Set the data down again so that every line matches exactly.

*** Begin section ***

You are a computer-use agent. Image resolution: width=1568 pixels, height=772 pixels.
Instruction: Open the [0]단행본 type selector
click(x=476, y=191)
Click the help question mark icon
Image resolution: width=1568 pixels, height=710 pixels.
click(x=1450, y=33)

*** End section ***

PROBLEM SOLUTION
You are a computer-use agent. Image resolution: width=1568 pixels, height=772 pixels.
Instruction: Open the [0]단행본 type selector
click(x=476, y=191)
Click the help question mark icon
Image resolution: width=1568 pixels, height=710 pixels.
click(x=1450, y=33)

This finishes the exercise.